◆ Description of the task
From the line that contains "Image resolution: width=728" to the last line of the entries, set down each line exactly as written, both ends included, with nothing else.

◆ Provided material
.....

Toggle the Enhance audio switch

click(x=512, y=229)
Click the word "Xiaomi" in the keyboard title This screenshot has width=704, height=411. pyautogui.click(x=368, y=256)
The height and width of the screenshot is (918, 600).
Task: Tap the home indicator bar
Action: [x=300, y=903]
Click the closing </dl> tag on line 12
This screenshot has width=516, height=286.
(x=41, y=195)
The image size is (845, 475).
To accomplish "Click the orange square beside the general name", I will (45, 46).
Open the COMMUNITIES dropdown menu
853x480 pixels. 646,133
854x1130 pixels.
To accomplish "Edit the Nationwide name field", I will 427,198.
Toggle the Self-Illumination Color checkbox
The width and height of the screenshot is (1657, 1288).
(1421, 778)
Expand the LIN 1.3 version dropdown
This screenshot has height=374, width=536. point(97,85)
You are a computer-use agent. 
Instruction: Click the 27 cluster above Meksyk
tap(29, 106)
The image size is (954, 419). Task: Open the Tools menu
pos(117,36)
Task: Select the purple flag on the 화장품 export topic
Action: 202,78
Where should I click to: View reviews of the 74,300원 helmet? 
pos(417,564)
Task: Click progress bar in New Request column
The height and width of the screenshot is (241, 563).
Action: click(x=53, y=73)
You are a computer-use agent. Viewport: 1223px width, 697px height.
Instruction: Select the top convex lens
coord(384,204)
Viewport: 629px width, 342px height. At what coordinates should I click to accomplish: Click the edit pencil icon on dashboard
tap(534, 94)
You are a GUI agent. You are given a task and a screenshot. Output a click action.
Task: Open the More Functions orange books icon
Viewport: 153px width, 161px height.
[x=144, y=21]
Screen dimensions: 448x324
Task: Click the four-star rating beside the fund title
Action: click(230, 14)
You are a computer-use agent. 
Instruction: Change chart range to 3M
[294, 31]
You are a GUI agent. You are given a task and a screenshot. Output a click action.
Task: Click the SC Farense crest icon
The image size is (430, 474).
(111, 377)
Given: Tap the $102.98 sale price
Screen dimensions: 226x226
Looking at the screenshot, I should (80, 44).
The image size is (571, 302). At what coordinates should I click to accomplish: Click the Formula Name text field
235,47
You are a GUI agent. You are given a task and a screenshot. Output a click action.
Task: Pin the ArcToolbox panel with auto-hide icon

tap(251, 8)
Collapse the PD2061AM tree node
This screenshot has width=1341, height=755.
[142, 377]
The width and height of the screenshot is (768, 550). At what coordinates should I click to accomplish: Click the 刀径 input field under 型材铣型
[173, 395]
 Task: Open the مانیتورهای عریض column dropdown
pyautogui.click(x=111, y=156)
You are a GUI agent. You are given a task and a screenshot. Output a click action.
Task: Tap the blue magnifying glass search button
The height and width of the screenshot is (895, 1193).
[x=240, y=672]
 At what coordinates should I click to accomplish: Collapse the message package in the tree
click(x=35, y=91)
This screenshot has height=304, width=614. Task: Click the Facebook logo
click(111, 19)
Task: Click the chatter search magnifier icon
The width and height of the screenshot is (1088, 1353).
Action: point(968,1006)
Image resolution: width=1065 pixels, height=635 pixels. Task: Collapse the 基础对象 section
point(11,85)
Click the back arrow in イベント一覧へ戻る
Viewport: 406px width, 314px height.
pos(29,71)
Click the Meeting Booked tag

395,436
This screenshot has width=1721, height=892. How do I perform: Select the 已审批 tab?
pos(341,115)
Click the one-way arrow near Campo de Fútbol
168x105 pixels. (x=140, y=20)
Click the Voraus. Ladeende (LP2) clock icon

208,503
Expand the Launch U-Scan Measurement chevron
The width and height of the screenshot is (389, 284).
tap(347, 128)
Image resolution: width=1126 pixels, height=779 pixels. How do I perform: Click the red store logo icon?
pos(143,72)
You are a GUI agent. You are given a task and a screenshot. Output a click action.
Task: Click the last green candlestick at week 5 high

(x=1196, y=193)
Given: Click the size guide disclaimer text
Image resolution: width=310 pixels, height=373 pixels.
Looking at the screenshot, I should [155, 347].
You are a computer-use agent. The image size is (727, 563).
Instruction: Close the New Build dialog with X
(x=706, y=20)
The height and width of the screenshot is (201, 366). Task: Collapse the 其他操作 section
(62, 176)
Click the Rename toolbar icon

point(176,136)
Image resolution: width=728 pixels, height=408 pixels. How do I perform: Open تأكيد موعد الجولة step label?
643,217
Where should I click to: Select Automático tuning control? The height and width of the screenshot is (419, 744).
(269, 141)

.....

◆ Response to this task
Image resolution: width=728 pixels, height=408 pixels. How do I perform: Open تأكيد موعد الجولة step label?
643,217
Where should I click to: Select Automático tuning control? The height and width of the screenshot is (419, 744).
(269, 141)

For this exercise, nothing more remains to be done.